Yes, you're right...you wouldn't be wise to have chickens living on your balcony. 1) they are very noisy and 2) they need to be able to dig around in the grass and dirt to be healthy and happy.

Chickens, are actually a lot smarter than people give them credit for. I've read and heard some surprising facts about their intelligence. I have no idea how they compare to pigeons in that regard but I think all animals possess intelligence or they wouldn't have survived the millenia.

The thing with buying those cute chicks, like was mentioned in some of the posts is that this is what contributes to neglect and abandonment of these birds. Sure, chicken and duck babies are adorable but many times they have been used as pawns in our society to lure people to purchasing them when they are so small, young and dependant. It's important for us all to remember that they do grow up, get large and then have very specific needs and space requirements that need to be tended to by somone capable and willing to do so.

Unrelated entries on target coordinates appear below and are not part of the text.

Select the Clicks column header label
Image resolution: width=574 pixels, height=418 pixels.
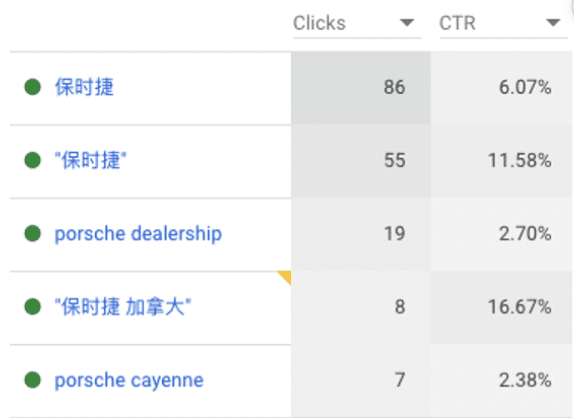tap(319, 23)
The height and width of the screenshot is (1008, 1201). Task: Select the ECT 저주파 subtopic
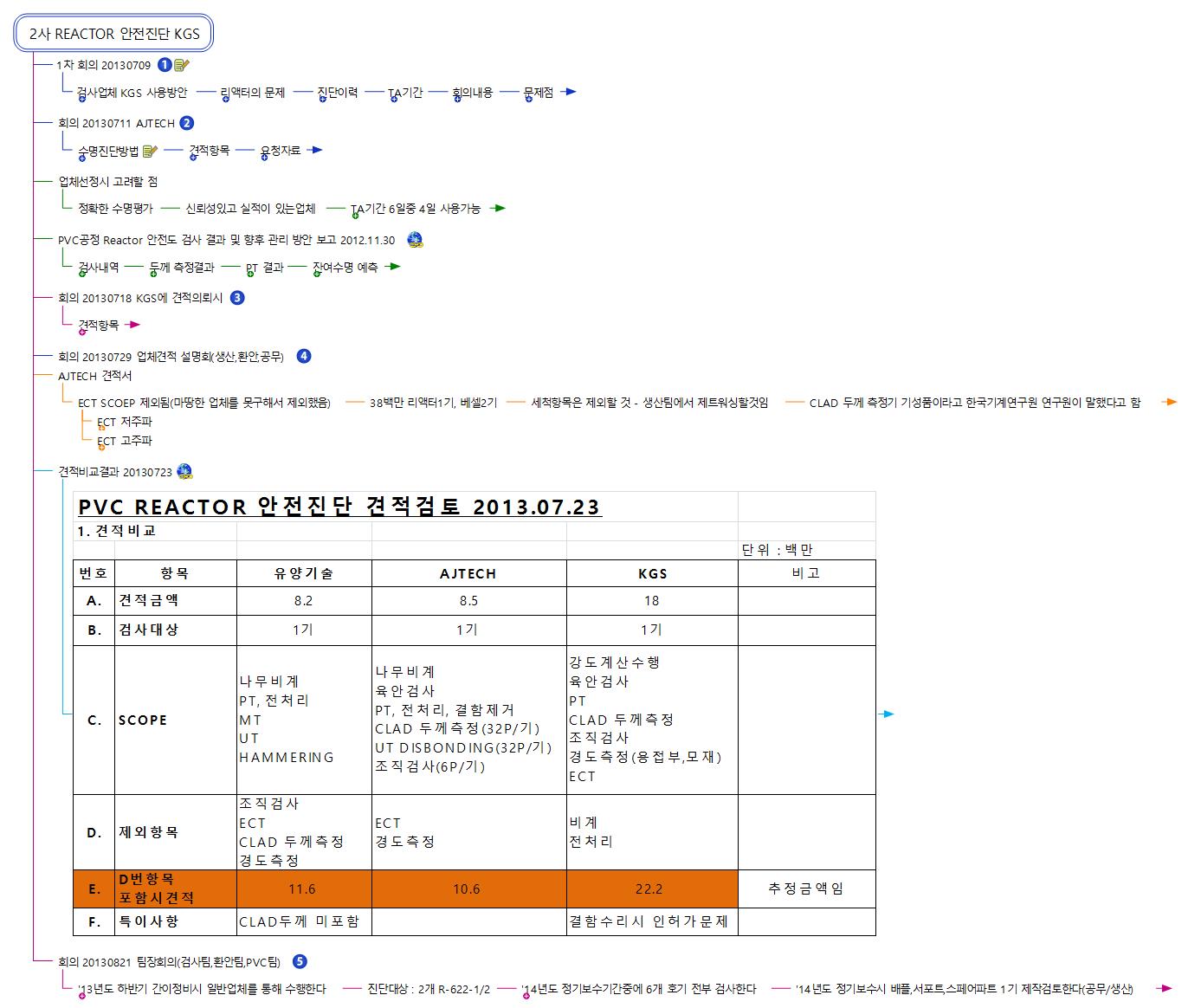[124, 422]
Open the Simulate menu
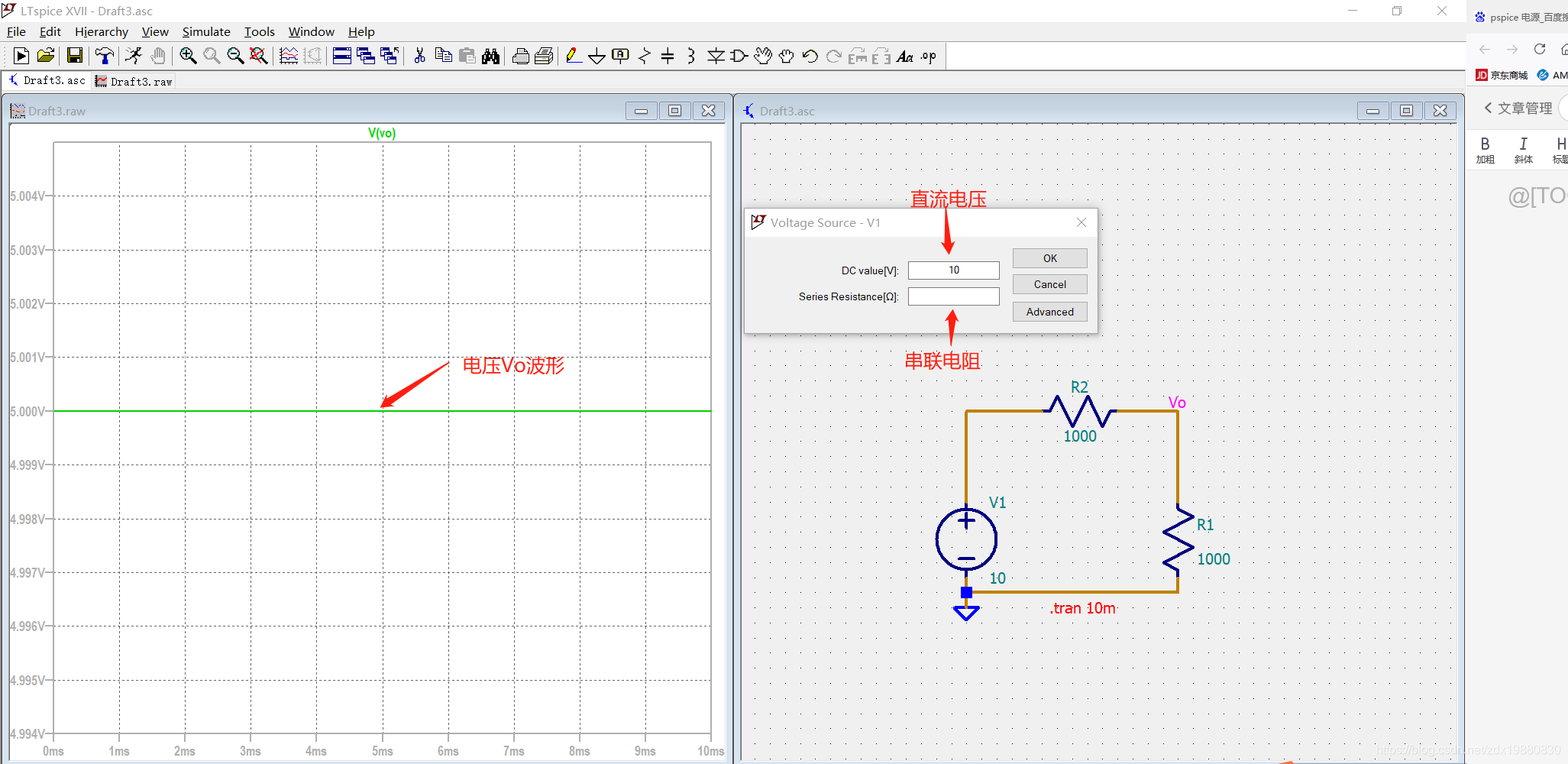The width and height of the screenshot is (1568, 764). (205, 31)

Londonpigeon, it would seem that you're searching for an ideal pet for yourself in your living conditions. Have you thought about a pair of doves ? These birds can be very trusting, loving and easy to maintain birds in an apartment situation. You mentioned noise levels, so I'm assuming you would like a bird that is relatively quiet...so forget members of the parrot family

Doves would be a good choice and they will give you many, many years of enjoyment if you put the time and effort into them that they deserve


----------



## Pijigurl (Nov 25, 2005)

I have had chickens and pigeons all my life. The I would go with a chicken more thn a pigeon just because They are fat and cute and they cannot fly.


----------



## LondonPigeon (May 10, 2005)

Pigeonpal2002 said:


> Londonpigeon,
> 
> Yes, you're right...you wouldn't be wise to have chickens living on your balcony. 1) they are very noisy and 2) they need to be able to dig around in the grass and dirt to be healthy and happy.
> 
> ...



hi pigeonpal

Hmm I thought it would be the case, that its dangerous if they try to fly off (I live very high), I dont have grass, and i have neighbours above and below me

Interesting you mention doves, I thought doves are smaller white pigeons? but i dont know the differences between them and pigeons, in how they behave, socialize with humans, etc

but i wouldnt want them in the house, becuase of the waste, my parents def. wouldnt let me


----------